I’m drawing from my own experience in college, but the examples above are by no means extreme. Notre Dame is unique in some ways: Its Catholic culture, same-sex dorms, and discouragement of sexual activity surely influenced the boys war-like mentality about sex, but the school also outlaws fraternities and is known for its lacking “party scene.” However, at the colleges I’ve visited, the outcome was no different—and sometimes worse. In a brief visit during my senior year to the University of Illinois, I witnessed the aftermath of sexual violence.
Walking home on a Saturday morning, I saw a girl limping down a dormitory hallway, looking disheveled and close to tears. When I asked her if she was OK, her eyes darted away in embarrassment and she pushed past me without uttering a word. Down the hall, from where she’d come, I could hear cheering and hands slapping hands. It turned out that several boys had competed to see who could make their respective hookups “feel it” most the next day. It was clear who had won. Seeing my horrified reaction, my friends told me not to worry—that this sort of thing happens all the time.

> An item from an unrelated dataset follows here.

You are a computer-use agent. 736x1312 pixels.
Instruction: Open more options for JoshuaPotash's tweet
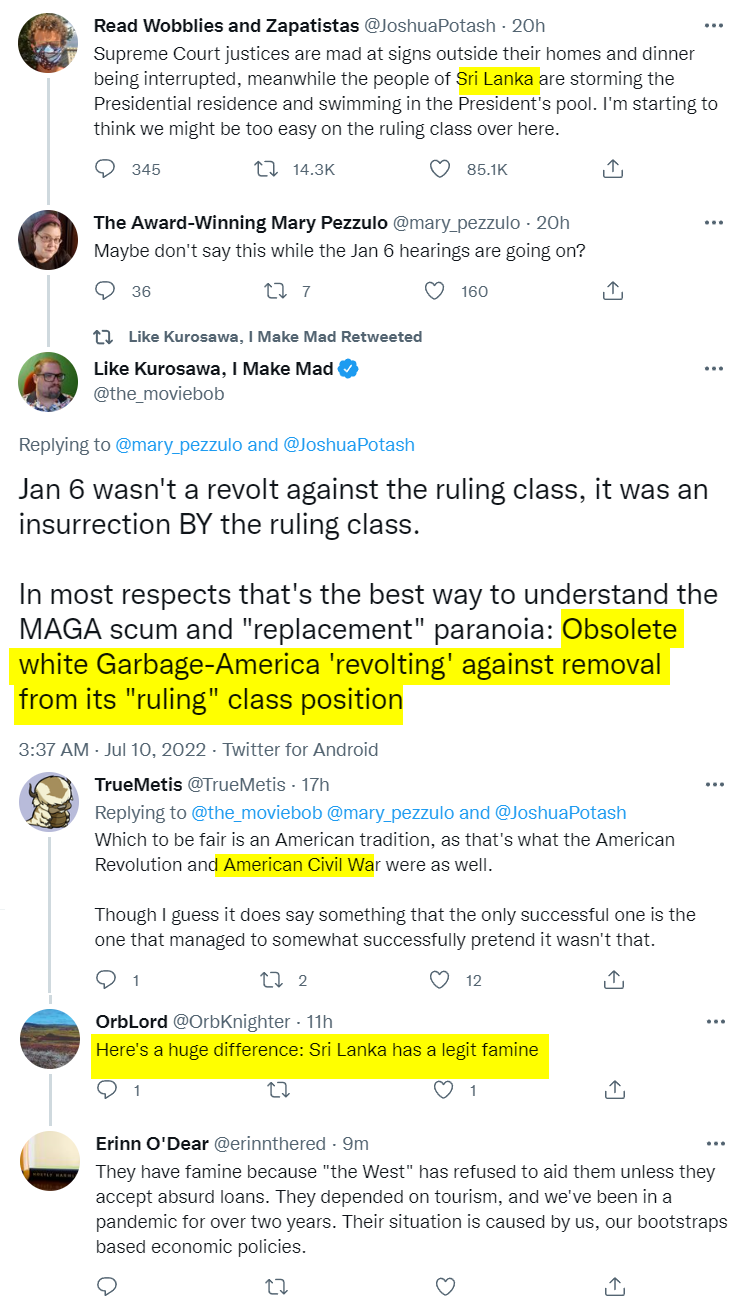tap(713, 25)
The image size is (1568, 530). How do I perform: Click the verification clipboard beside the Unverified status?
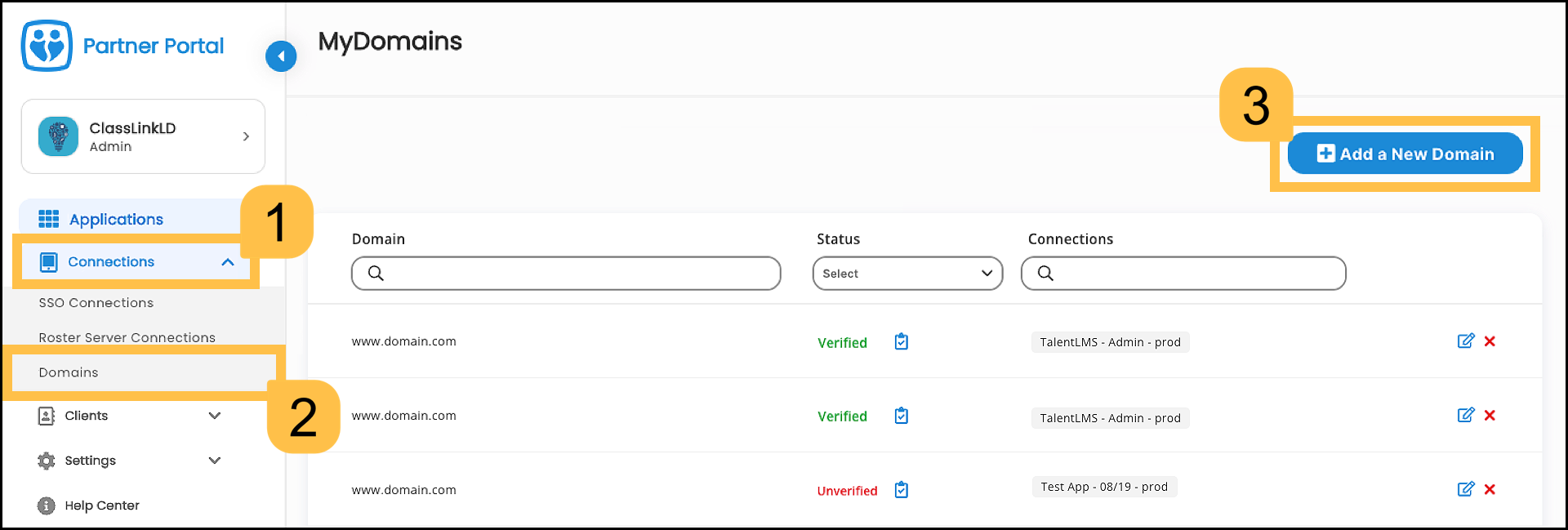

It’s conceivable that some things have gotten better since the 1980s. Certainly, rape is less openly celebrated in teen movies. Sexual violence appears to be in decline. But it’s far from clear that this progress is as substantial as some seem to believe it is. Moreover, by treating the past as a time capsule, we risk obscuring the serious problems in the present that #MeToo has brought to light. Once men admit that sexual violence against women is still ingrained in society, then we are forced to admit that the accusations against Kavanaugh are neither rare nor dated—that men are doing such things to girls and women today.
But reprimanding men like Kavanaugh, and applauding women like Ford, isn’t enough. The fight to protect women’s bodies is not for women alone; men too must take responsibility. If we truly care about reducing sexual violence, we must recognize that we are all culpable for the toxic male culture that breeds it. We must confront this culture rather than contribute to it. That means not objectifying women—not treating them as trophies, to be conquered through violence. It means not dismissing admissions of sexual assault as “locker room talk.” And it means, yes, a presumption that women are telling the truth—not waving away allegations with cries of “due process” and “burden of proof.”
The elevation of Kavanaugh to the Supreme Court has been all about the political calculus of largely old men—not that all of them agree. As Democratic Senator Chris Coons said to Christine Blasey Ford during last week’s hearing, “I’ve been really troubled by the excuse offered by too many that this was a high school incident and boys will be boys. To me, that’s just far too low a standard for the conduct of men and boys in our country.” But my college experience suggests that a group of young men, given senatorial power, also would have backed Kavanaugh on those very grounds: Boys will be boys. So if we’re to have any chance of changing what happens inside the U.S. Capitol, we must first change what happens outside of it. Otherwise, we had better be prepared to witness hearings like Kavanaugh’s for decades to come.